** Required task **
Can you rewrite only the data between the lines holding "due [801, 986]" and "means (188, 358)", inclusive, keeping every line and request but raising each coordinate in the answers by 57?

** Pointing data for text and elements **
^^^^^^^^

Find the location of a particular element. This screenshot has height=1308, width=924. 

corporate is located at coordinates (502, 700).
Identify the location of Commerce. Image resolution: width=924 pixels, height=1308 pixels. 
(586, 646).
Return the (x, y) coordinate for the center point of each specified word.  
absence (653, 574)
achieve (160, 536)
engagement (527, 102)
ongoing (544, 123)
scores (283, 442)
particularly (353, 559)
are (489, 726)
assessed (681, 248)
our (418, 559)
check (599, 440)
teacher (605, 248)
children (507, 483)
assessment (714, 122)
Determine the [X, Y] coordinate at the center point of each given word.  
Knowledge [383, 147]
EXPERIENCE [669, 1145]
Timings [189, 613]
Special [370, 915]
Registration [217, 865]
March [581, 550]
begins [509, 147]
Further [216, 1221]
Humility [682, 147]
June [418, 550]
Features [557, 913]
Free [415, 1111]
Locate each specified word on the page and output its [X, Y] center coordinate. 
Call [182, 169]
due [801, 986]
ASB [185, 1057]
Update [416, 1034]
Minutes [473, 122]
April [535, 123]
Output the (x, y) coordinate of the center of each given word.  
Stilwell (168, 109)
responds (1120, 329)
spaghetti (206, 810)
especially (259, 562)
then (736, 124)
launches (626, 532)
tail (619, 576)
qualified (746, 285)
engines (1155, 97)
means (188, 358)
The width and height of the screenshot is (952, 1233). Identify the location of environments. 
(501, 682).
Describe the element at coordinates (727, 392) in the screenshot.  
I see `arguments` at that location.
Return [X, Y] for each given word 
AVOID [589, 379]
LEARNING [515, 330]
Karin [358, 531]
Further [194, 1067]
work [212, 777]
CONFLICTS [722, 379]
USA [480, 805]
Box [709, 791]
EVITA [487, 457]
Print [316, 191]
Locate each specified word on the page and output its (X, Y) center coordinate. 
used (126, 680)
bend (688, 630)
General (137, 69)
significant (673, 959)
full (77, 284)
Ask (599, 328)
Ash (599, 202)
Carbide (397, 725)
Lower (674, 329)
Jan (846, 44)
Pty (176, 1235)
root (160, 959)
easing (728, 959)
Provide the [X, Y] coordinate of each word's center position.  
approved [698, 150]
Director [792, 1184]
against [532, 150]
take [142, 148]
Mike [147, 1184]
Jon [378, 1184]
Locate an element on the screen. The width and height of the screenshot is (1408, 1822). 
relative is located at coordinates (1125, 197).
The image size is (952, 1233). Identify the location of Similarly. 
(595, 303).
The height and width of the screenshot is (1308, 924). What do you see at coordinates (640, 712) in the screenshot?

^^^^^^^^

** Full solution **
due [858, 1043]
ASB [242, 1114]
Update [473, 1091]
Minutes [530, 179]
April [592, 180]
Output the (x, y) coordinate of the center of each given word.  
Stilwell (225, 166)
responds (1177, 386)
spaghetti (263, 867)
especially (316, 619)
then (793, 181)
launches (683, 589)
tail (676, 633)
qualified (803, 342)
engines (1212, 154)
means (245, 415)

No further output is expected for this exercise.